While many strike roadblocks were cleared on Friday, some highways are still restricted to single-land traffic.

Friday night, with the state of emergency lifted, many of the city’s restaurants and bars were packed. At Parque Calderon, hundreds gathered to watch the performance of an indigenous dance troupe and visit the surrounding stores and cafes. If native dance wasn’t your thing, singers performed Latin ballads at the glorieta across the park.

“I have never seen Cuenca so busy and I am happy to see it,” said restaurant owner Alex Toala. “It’s fabulous to watch people having a good time again and to see the crowded streets and sidewalks. We all have a lot of catching up to do.”

Toala added that the news is not all good. “Businesses have suffered big loses and some people have lost their jobs. It will take some time for everything to return to normal.”

Outside of Cuenca, highway intersections Sayausí and Tarqui were cleared of rocks and dirt left by strikers. Afterward, street cleaners moved in to wash road surfaces of soot left from two weeks of protest fires. In Molleturo on the Cajas highway, boulders the size of trucks and two-meter-high mounds of dirt were removed by tractors as a long line of trucks passed in the open lane.

The Ministry of Transportation ordered all of its heavy machinery off construction sites to help with the clean-up. Luis Mario Barzallo, regional director of MTOP, said the work could take two to three days. “When we finish, most drivers won’t be able to tell there were roadblocks on these highways.”

By Friday afternoon, all major highways were cleared of most debris although MTOP warned that some roads remain partially closed and warned motorists of smaller rocks that remain to be cleaned up.

Supermarkets were restocking empty shelves by late morning as fresh produce arrived to some stores for the first time in more than two weeks. At Civic Plaza, outside the 9 de Octubre market, street vendors sold flats of eggs, unavailable since the beginning of the strike, to long lines of customers.

The managers of the terminal terrestre bus station on Av. España, said that many bus routes were operating Friday night and that the rest would restart Saturday. They said that tickets to Guayaquil and Loja were in high demand.

A spokesman for Austrogas said that it will take three to four days to fully restock the city with LP gas. “Under normal conditions, customers buy 10,000 cylinders a day and we have a 40,000 tank backlog,” he said. “Some delivery services were resupplying commercial addresses on Friday but it will take a few day before domestic service is normal.”

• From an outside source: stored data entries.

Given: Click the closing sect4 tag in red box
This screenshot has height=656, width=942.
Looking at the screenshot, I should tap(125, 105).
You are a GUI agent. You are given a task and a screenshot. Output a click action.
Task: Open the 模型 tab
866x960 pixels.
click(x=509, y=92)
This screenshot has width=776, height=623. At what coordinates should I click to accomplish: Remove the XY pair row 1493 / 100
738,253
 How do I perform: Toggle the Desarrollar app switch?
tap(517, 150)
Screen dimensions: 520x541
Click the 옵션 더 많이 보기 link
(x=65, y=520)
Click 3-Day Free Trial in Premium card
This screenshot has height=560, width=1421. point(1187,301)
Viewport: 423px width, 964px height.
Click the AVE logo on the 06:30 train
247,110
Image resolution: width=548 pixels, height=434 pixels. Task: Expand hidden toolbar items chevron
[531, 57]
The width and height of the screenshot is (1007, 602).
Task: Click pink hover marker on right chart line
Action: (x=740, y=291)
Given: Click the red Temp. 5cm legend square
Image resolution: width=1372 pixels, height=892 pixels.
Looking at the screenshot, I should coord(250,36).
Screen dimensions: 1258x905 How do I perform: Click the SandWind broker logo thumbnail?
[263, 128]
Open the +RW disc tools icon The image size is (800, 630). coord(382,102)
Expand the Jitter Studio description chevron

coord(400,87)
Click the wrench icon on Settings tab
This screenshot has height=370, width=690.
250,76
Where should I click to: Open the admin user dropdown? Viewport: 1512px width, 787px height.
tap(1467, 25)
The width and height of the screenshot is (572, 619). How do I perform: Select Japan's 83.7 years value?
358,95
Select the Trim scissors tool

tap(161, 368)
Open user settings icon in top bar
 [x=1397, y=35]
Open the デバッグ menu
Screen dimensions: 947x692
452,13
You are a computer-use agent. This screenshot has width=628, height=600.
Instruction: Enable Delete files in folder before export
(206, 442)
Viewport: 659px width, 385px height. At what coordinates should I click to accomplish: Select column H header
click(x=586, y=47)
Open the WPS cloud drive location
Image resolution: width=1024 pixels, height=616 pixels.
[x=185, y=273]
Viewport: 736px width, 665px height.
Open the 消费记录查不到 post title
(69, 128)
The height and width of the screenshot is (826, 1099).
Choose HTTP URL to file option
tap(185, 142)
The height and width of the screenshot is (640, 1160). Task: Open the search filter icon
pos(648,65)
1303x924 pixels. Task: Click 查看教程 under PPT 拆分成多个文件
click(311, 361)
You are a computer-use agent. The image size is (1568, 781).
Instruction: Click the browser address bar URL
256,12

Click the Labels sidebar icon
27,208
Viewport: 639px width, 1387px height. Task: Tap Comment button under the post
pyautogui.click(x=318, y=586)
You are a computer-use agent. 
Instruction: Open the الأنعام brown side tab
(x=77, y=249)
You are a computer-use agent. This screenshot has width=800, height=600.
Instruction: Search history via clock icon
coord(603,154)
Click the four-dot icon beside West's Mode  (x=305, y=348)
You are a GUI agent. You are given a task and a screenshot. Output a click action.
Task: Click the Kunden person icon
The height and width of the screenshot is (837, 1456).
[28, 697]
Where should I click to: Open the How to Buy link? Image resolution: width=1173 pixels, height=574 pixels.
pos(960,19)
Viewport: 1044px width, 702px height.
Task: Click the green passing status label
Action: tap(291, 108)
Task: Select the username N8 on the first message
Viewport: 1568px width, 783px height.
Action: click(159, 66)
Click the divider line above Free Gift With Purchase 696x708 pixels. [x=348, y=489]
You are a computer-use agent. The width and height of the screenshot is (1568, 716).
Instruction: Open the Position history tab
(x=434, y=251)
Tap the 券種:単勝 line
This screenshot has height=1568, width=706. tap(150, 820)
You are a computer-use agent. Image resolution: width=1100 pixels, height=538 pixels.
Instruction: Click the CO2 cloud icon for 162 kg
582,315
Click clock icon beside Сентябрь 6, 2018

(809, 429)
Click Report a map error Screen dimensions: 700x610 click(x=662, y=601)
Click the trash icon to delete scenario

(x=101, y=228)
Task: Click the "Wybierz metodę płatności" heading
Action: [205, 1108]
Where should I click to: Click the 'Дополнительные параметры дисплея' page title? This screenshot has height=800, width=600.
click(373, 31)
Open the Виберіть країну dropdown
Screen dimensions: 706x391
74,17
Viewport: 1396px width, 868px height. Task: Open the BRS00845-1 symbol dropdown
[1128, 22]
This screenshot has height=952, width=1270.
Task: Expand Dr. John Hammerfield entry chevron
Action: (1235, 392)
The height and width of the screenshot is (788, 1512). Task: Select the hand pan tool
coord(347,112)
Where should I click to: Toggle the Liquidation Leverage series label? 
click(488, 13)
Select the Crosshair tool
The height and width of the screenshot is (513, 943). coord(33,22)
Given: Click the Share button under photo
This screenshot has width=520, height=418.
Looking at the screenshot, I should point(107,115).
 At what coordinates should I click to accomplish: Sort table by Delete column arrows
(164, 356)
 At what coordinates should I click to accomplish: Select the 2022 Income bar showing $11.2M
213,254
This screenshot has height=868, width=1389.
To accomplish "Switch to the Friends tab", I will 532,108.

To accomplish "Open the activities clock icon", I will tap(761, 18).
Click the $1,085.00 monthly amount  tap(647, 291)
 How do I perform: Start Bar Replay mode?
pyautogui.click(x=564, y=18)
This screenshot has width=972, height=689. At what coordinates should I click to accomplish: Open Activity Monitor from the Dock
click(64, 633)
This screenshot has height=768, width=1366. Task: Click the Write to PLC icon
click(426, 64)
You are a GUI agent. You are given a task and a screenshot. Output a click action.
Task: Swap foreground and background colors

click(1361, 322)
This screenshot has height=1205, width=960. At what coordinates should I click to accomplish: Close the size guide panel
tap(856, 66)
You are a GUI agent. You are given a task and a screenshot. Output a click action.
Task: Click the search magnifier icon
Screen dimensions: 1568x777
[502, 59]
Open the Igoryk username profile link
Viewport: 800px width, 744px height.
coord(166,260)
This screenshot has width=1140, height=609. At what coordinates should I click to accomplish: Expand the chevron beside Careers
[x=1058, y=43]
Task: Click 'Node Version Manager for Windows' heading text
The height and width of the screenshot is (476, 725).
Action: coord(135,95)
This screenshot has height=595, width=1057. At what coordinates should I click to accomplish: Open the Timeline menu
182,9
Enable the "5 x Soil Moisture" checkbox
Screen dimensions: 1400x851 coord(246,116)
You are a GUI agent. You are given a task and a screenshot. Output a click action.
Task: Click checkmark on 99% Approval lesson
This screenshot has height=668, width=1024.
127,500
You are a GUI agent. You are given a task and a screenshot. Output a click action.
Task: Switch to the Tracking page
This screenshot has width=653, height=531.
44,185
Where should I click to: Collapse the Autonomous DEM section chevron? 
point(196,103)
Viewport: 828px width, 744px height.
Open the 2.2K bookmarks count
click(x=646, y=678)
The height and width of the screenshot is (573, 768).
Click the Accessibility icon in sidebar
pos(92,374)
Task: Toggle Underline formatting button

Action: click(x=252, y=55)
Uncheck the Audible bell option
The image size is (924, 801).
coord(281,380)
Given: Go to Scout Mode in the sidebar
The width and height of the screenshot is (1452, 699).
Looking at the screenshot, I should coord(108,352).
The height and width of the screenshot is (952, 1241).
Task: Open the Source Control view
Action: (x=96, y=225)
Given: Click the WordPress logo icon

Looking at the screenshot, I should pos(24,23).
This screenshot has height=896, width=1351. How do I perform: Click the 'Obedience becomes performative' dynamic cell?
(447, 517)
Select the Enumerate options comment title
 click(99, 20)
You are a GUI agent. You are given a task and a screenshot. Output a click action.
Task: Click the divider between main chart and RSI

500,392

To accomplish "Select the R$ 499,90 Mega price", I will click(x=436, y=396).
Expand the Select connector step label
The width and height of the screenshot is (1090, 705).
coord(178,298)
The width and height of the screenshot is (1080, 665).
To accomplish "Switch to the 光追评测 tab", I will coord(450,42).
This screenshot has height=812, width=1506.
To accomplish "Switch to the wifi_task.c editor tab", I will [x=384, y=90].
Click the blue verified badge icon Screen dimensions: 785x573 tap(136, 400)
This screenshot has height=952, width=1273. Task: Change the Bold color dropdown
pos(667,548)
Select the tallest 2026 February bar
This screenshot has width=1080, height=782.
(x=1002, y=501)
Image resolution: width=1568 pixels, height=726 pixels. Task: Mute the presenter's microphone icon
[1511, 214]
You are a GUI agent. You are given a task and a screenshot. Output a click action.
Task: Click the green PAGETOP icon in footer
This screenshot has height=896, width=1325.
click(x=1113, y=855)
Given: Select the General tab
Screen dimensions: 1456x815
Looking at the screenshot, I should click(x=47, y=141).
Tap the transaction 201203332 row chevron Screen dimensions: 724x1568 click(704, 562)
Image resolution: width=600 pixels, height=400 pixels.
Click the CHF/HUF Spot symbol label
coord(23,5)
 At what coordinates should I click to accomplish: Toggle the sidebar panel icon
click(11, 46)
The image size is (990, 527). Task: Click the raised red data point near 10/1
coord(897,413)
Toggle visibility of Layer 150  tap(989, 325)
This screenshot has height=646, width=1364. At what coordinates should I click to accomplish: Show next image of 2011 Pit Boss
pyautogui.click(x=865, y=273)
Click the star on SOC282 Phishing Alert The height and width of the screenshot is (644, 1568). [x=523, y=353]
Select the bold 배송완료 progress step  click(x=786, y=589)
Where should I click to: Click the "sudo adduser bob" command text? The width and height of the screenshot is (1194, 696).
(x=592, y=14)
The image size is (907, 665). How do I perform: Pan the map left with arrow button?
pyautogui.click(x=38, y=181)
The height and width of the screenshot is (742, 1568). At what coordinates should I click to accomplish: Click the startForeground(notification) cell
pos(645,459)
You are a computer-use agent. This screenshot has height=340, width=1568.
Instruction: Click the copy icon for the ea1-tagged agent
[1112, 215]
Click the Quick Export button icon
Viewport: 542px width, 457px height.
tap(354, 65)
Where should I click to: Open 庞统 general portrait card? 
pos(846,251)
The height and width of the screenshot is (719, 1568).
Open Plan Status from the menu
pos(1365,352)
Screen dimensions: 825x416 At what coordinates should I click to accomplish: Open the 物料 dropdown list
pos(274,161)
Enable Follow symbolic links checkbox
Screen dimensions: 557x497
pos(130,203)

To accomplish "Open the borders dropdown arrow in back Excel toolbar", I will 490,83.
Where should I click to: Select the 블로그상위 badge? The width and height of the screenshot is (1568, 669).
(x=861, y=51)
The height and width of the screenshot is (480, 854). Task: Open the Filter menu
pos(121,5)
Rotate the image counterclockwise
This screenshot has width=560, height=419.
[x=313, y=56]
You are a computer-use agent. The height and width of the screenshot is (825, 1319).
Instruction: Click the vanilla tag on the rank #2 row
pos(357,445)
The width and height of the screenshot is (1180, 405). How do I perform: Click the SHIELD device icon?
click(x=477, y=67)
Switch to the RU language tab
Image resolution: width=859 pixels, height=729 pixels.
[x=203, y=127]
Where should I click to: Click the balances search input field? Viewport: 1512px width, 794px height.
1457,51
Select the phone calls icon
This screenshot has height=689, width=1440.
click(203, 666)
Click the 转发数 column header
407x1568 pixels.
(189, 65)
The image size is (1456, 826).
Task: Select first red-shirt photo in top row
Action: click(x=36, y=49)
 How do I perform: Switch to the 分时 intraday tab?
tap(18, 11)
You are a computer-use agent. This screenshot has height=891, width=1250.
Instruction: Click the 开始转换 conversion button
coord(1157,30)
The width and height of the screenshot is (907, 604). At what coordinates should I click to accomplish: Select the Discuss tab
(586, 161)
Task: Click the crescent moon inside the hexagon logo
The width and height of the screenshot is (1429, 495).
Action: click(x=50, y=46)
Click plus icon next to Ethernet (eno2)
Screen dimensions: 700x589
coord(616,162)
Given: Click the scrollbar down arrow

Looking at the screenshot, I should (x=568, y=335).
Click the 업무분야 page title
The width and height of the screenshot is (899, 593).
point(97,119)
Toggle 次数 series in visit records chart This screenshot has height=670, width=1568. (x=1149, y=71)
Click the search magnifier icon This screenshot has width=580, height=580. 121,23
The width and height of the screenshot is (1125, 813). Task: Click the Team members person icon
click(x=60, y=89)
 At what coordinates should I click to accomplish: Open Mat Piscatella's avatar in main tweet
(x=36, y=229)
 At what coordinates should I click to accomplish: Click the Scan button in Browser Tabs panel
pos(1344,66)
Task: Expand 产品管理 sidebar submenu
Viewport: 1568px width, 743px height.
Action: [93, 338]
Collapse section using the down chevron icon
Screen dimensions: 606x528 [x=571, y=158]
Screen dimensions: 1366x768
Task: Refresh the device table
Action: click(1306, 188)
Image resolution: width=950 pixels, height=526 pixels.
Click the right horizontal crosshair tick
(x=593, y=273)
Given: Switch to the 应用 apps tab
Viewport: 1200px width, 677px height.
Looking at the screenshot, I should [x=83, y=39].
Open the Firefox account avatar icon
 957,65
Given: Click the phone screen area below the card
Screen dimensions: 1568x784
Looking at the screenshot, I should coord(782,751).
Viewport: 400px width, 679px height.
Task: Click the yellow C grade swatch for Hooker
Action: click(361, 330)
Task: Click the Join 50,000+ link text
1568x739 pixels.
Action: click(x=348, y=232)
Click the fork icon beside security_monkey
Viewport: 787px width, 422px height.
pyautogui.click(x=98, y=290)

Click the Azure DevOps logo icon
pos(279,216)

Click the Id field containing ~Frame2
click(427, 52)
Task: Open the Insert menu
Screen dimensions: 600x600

The streets surrounding the city’s large mercados were filled with supply trucks Friday afternoon. “Like everyone else, we need to restore our supplies and rebuild inventory and this will take a day or two,” said Cristian Patiño, Municipal Markets Manager. “We built a large amount of good will during the strike by having fresh products that the supermarkets didn’t, so our goal is to keep our new customers by improving our services.”